Monoblasts have rounded nuclei with a fine chromatin pattern and one or two prominent nucleoli. The cytoplasm is basophilic and lacks granules. Promonocytes show some differentiation in the maturation of the nucleus, which is indented and often contains a nucleolus. The cytoplasm is blue-grey and may contain a few fine azurophilic granules as well as vacuoles.
Monoblasts and promonocytes usually show -naphthyl acetate esterase positivity. In 10-20% of cases, the a-naphthyl acetate esterase stain is negative or weakly positive and immunophenotyping may be necessary to make a diagnosis.
The most common cytogenetic rearrangement associated with acute monoblastic leukaemia is t(8;16)(p11;p13). While the immunophenotype should show some markers characteristic of monocytic differentiation:
CD13+, CD33+, CD34–, CD117+ (myeloid markers)
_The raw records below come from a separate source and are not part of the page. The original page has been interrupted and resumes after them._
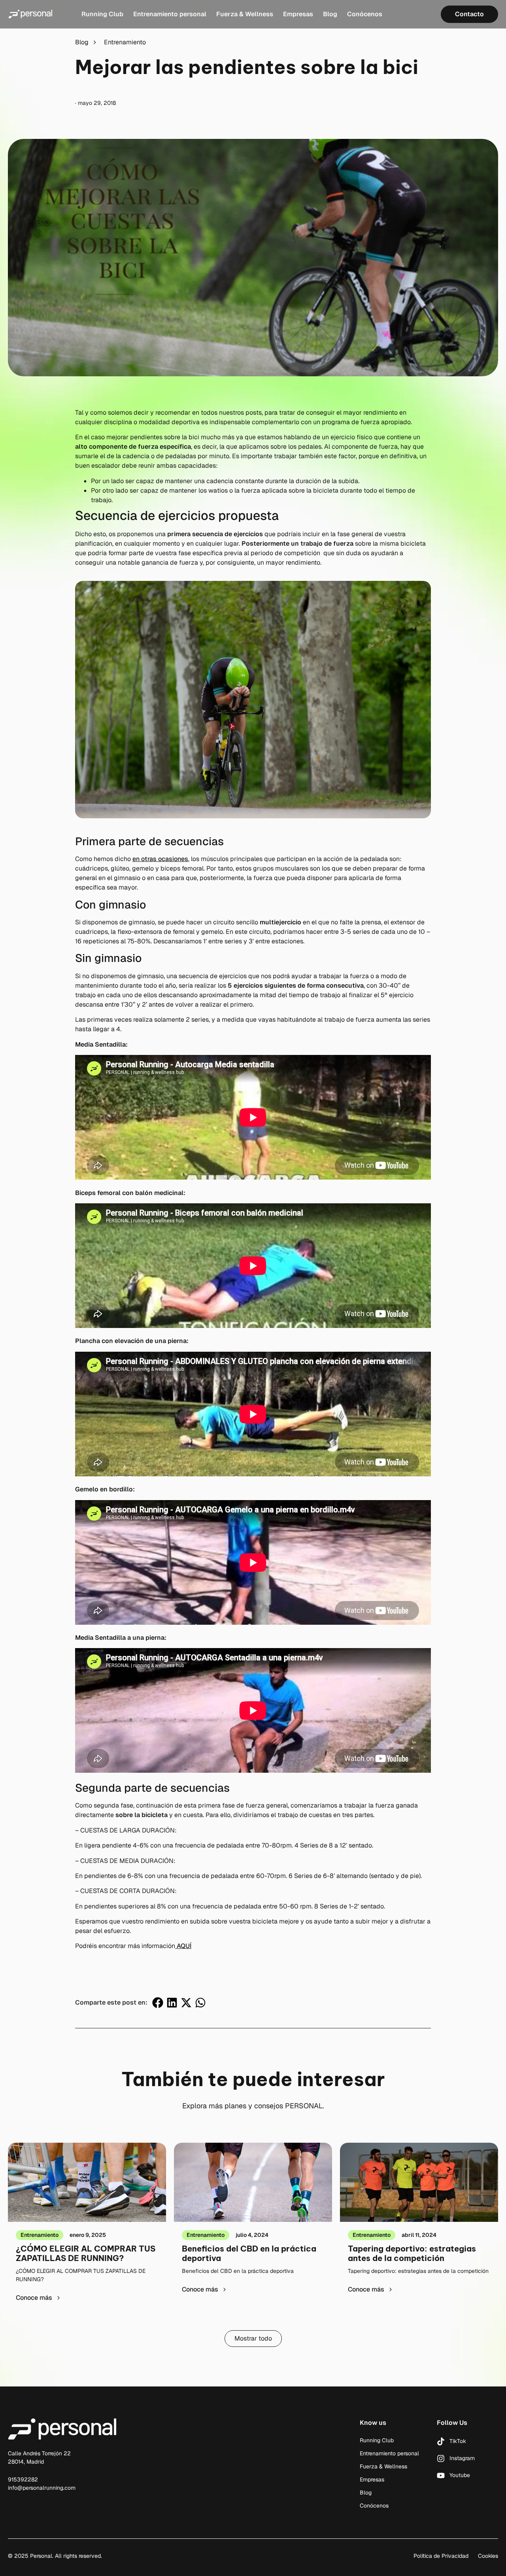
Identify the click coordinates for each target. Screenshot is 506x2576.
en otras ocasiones (160, 859)
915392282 (23, 2479)
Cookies (488, 2555)
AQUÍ (183, 1946)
CD4+, CD11b+, CD11e+, CD14+, CD36+, CD64+, CD68+ (monocytoid markers)
Many cases of acute monoblastic leukaemia will not express CD14, as it is a marker of monocytic differentiation.
Acute monoblastic and acute monocytic leukaemia usually have an aggressive clinical course. Prognosis is usually poor.
This particular case demonstrates the necessity to use all the available tools, namely, morphology, cytogenetics, immunophenotype and cytochemistry to make the correct diagnosis.